Возможно, этому существовало какое-то объяснение, не исключено даже, что научное. Но Илья уже об этом не думал: его не покидало ощущение чуда, от которого на тебя снисходит либо вера, либо глупость. Только ей, пожалуй, и можно было объяснить высказанное им предложение выпить.
– Обойдешься. – Егорова не собиралась идти ни на какие компромиссы. – Сначала сжечь, потом – все остальное.
– Я сам, – пообещал Русецкий, но она весьма прозорливо ему не поверила.
– Со мной вместе, – рявкнула Танька, натягивая куртку. – Давай собирайся!
Как Егорова и предполагала, костер на помойке не заинтересовал ни одного человека, к тому же днем огонь на снегу заметен совсем не так, как в темноте. Из числа любопытствующих была только пара дворняг, согнанных с места кормежки наглыми двуногими. Со стороны же эта странная парочка могла вполне сойти за двух бомжей, развлекающихся там, где им самое место.
– Смотри на огонь, не отворачивайся, – прошипела Танька, как будто кто-то их мог слышать.

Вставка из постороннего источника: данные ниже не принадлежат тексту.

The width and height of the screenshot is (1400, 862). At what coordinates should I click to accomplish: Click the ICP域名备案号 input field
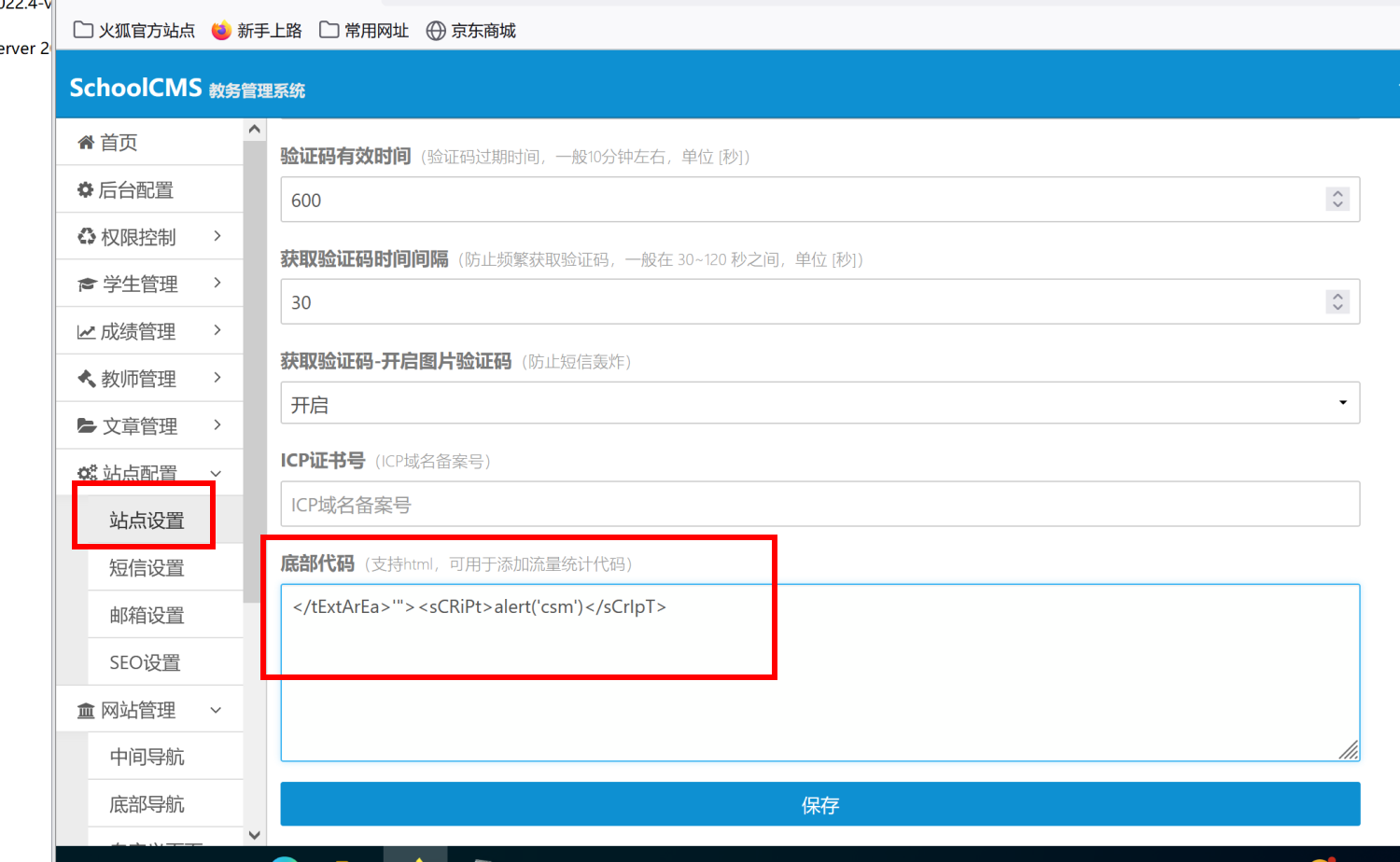[819, 504]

Илья ничего не ответил: почему-то разом стало не до нее, весь его интерес сосредоточился на том, как горит огонь. Пламя рвалось по низу, шумно, с присвистом, сопровождаемое потрескиванием и маленькими вспышками. Расплавленный воск струйками растекался по утрамбованному снегу, оставляя за собой борозды, очень походившие на собачьи отметины: буро-желтые, с неровностями по краям. Смотреть на них было неприятно, но Илья стоял, послушно уставившись в костер. Но на самом деле вместо огня он видел совершенно другое (а может, и не видел, – просто померещилось): образ женщины, глаза – перевернутые запятые, лицо знакомое, точно знакомое… «Где же я его видел?» – маялся Рузвельт, словно забыв, что видел его во сне, разрезанном асфальтовой узкой дорожкой в обрамлении сиреневых кустов. «Где же?» – теребил он свою память, почти уже отчаявшись получить ответ. А потом вспомнил и удивился: «Как же мог забыть?»